Maybe BULL is seeking some post-termination indemnity agreement from Roger, and on a retroactive basis. BULL may be looking for retroactive compensation adjustments based upon difficulties with a customer. For good reason, severance agreements are usually scoured over by attorneys.
The severance deal offered by BULL is, after all, its opening offer. Roger should know he is in a reasonable position to counter. BULL is the party seeking to obtain a full release of all claims from Roger on his way out, and the manufacturer should be willing to negotiate in order to secure peace, following its unceremonious termination of a longtime rep.
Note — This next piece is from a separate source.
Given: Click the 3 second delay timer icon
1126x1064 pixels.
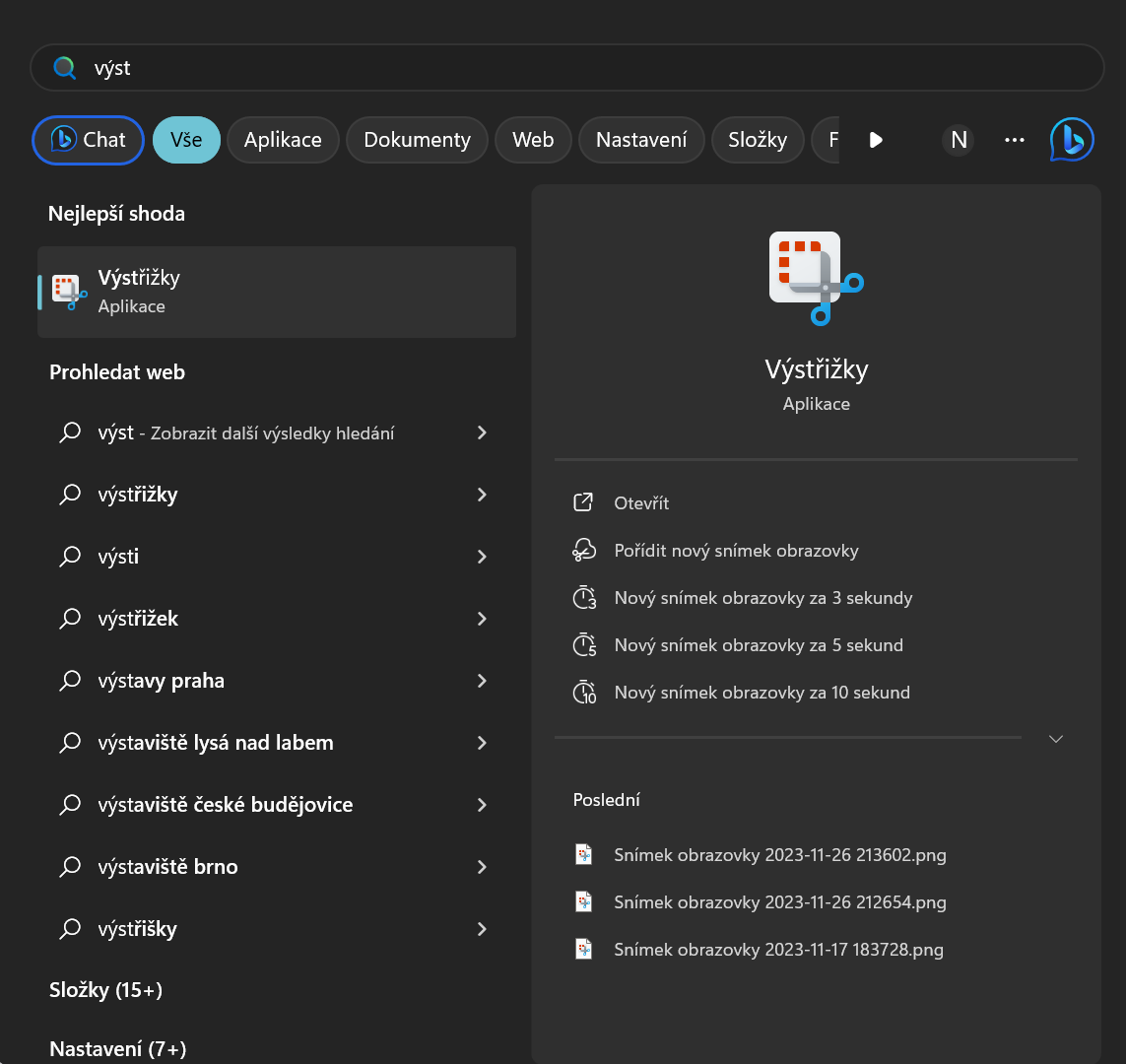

Taking the BULL by the horns
Perhaps the most important function to be served by reviewing Roger’s dusty contract with BULL is to determine what it doesn’t say about post-termination commissions. Determining whether Roger has a claim to recover such commissions beyond the 30 or 60 days set out in the contract may enable him to go on the offensive with BULL, or he may at least strengthen his hand in trying to negotiate favorable parting terms after nearly 20 years as its rep.
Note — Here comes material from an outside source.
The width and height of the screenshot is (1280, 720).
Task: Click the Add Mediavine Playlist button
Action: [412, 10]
While many rep contracts specify how commissions are to be paid on orders or shipments during these initial 30 or 60 days after termination, they often do not address orders procured by a rep pre-termination that do not come in until long after the termination is effective. Reps who invest years of time and money to create demand for a product and then face termination may have a right to recover more than 30 or 60 days of commissions under the common law procuring cause doctrine.
Courts in the many jurisdictions that follow this doctrine may read into rep contracts — even contracts that address orders arriving within the first 30-60 days after termination but do not expressly bar or limit post-termination commissions thereafter — a right to recover such commissions. This legal right is based upon the concept that the manufacturer otherwise recovers an unfair windfall by terminating the rep who procured the business, expecting the sales to prove commissionable. If the parties did not agree that commissions would be paid for only 30 or 60 days, then a manufacturer enjoying continued sales from the terminated rep’s hard work is entitled to no presumption of such a limitation.
The contract Roger signed with BULL, back when lithium-ion batteries were all the rage, should be located and consulted at the first sign of trouble, not merely when termination is on the horizon. As the relationship is changing, maintaining a working knowledge of the rights and responsibilities of the manufacturer and the rep will greatly aid both parties. Furthermore, pushing back appropriately in the face of unreasonable demands may even enable the rep to limit or hold the line on drastic deviations from the parties’ agreement. And if the termination is taken without due regard for the rep’s efforts, then fair compensation may still be attainable on a post-termination basis.